Maayouf was 21 when she first embarked on photography. She was in her senior year as a student at the Faculty of Commerce at Ain Shams University, and had nurtured a passion for the arts, especially drawing, since an early age.  

Upon graduation, she obtained an Integrated Marketing Communications Diploma from the American University in Cairo (accredited by the International Advertising Association) and worked in the fields of social media and marketing research, pursuing her artistic vocation in parallel.

“At first, I was taking very generic photos of landscapes, portraits, etc. but step by step you figure out what is it that you want to capture with your camera exactly," she asserts.

“I made use of whatever tools were available. Even today, I still take photos in a small corner in my room, use an entry-level camera and depend on natural day-light; all very simple and accessible tools because I believe there’s much beauty in simplicity.”

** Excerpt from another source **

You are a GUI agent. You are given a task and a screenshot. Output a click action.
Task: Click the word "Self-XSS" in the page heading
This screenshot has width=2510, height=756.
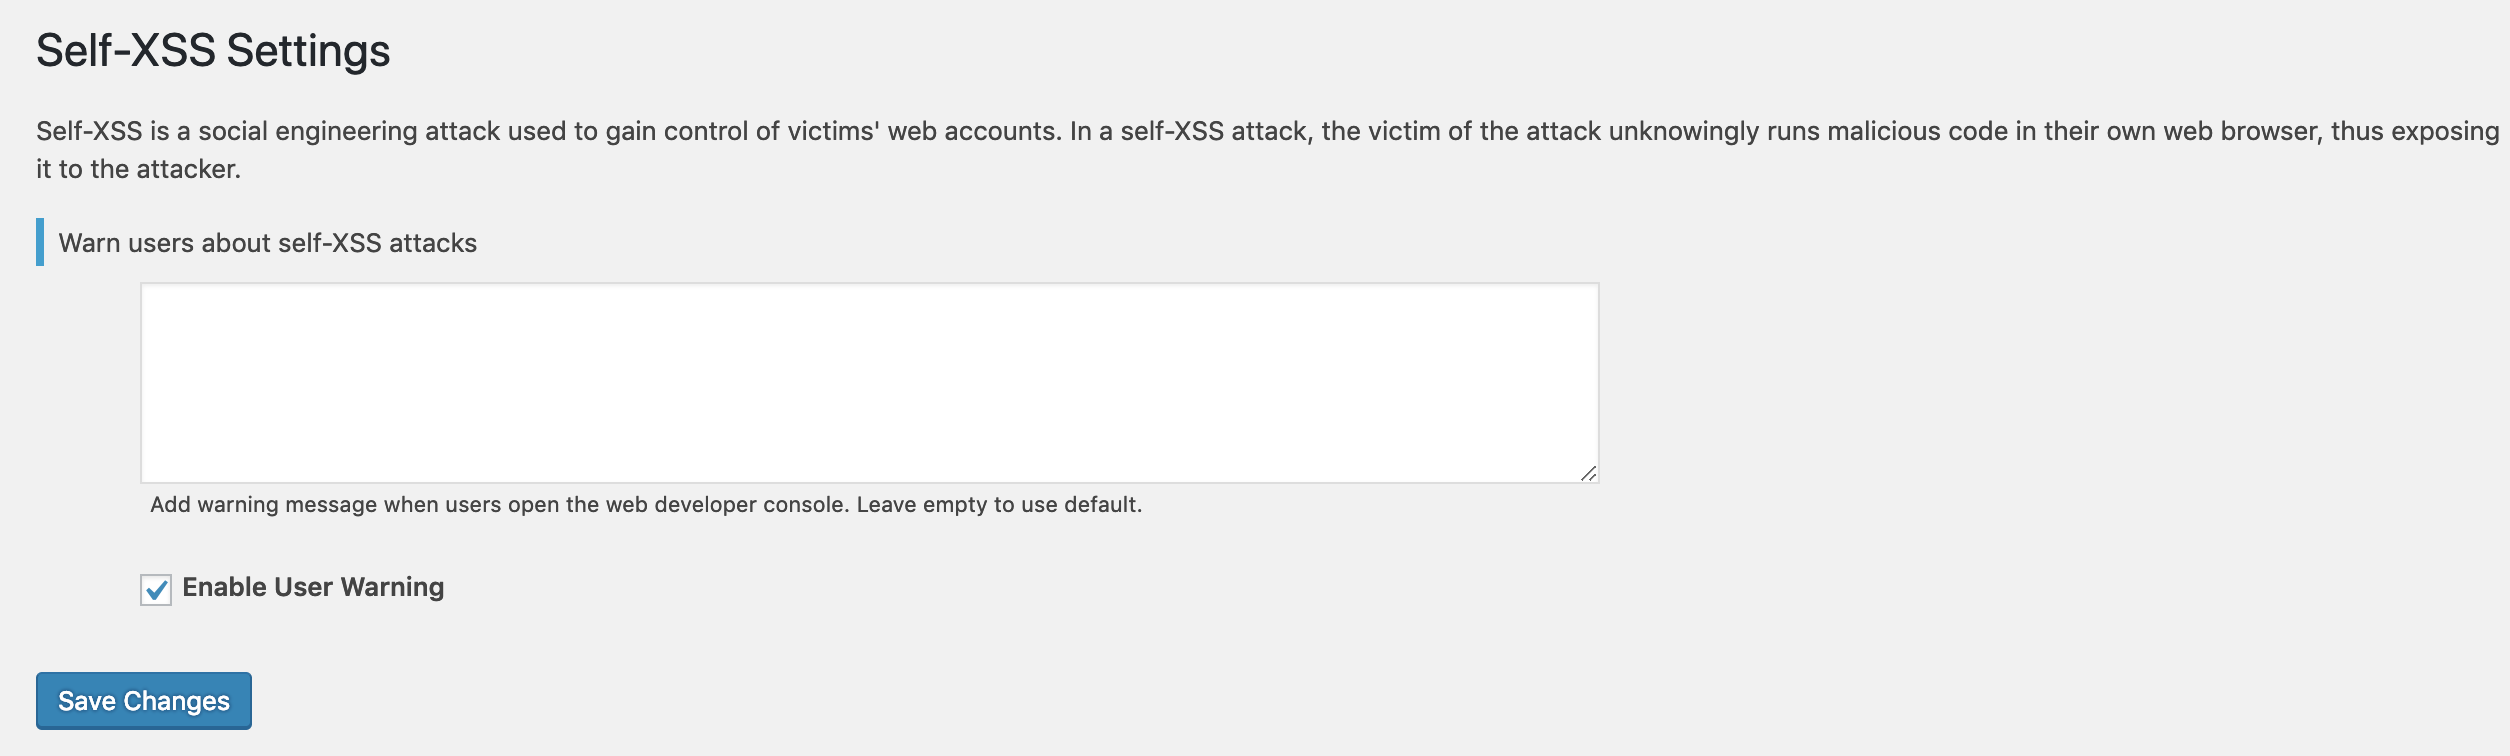(126, 51)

Maayouf began with some experimental photography work, relying on wigs, masks, and dresses. “I’d set the camera on self-timer and enter the scene, posing as the subject of my own photo.”

As she cultivated her passion for staged photography, Maayouf spent 2013 and 2014 further exploring this genre through single shots.

“I start in a setting and at times do not necessarily have a specific idea to begin with, but keep experimenting and at the end come up with a concept. I really enjoy the process of creating a whole new scene and molding a story from scratch.”

Maayouf chooses to revisit two particular photos from this repertoire. The first is titled After the Party; it shows a girl whose two legs stretch out from under the bed where she seems to be hiding from society. A wig rests on the bed, a dress is thrown on the adjacent chair, and black heels are scattered on the floor.

“The idea was to question this issue of identity and show how the girl is at peace with herself the most when she’s under the bed, away from people, and how she wears the wig, dress and heels just to appeal to society.”

The other photo, titled Kitchen Tales, was also a staged scene. It took place in a kitchen setting and featured a girl standing next to a stove, with blood stains across the stove’s surface, a doll head coming out of a cooking pot, and a wig appearing from the sides of the cooker in what can be described as a very disturbing scene, “depicting a stolen childhood; one that is being killed.”

After the Party
After the Party (Photo: Courtesy of the artist)

Further experimentation

In 2015, Maayouf chose to take her passion for concept photography a step further, experimenting with photo series.  

One such project was titled Faces of September, and was part of the artist's 2015 challenge discussed above. This series of three photos features characters wearing masks, which Maayouf created herself thanks to a mask-making workshop she had attended. Each of the three created masks, Maayouf explains, sought to negotiate a certain concept.

“The first mask was covered with labels and sought to portray today’s hyper consumerism, showing how brands influence us and made us weak vis-à-vis our purchasing power. The second mask featured one eye adorned with flowers and which tugged at unuttered feelings. The third mask comprised a black and white half and another colorful one, and it represented what we call the Left Brain-Right Brain Conflict.”

As is true of most of her other works, this series was “inspired by a personal experience,” explains Maayouf.  

That Maayouf is invested in storytelling does not suggest rigidity when it comes to accepting other, varying readings of her work.

“If anything, I’m not spoon-feeding my concepts," she explains. "And this is the beauty of art. You create your own message and you make other people think and translate their own message out of it too.”

Kitchen Tales
Kitchen Tales (Photo: Courtesy of the artist)

While it is apparent that Maayouf’s artistic vocation is steeped in experimentation, what unites her different projects is a profound interest in discoursing about human relationships, an interest that she has managed to tackle masterfully.

For the award-winning 26-year-old artist who also manages a full-time job as a communications manager, practice is the key word.

“I am a self-taught artist and only attended one course to help me with the techniques of photography. Everything developed through practice.”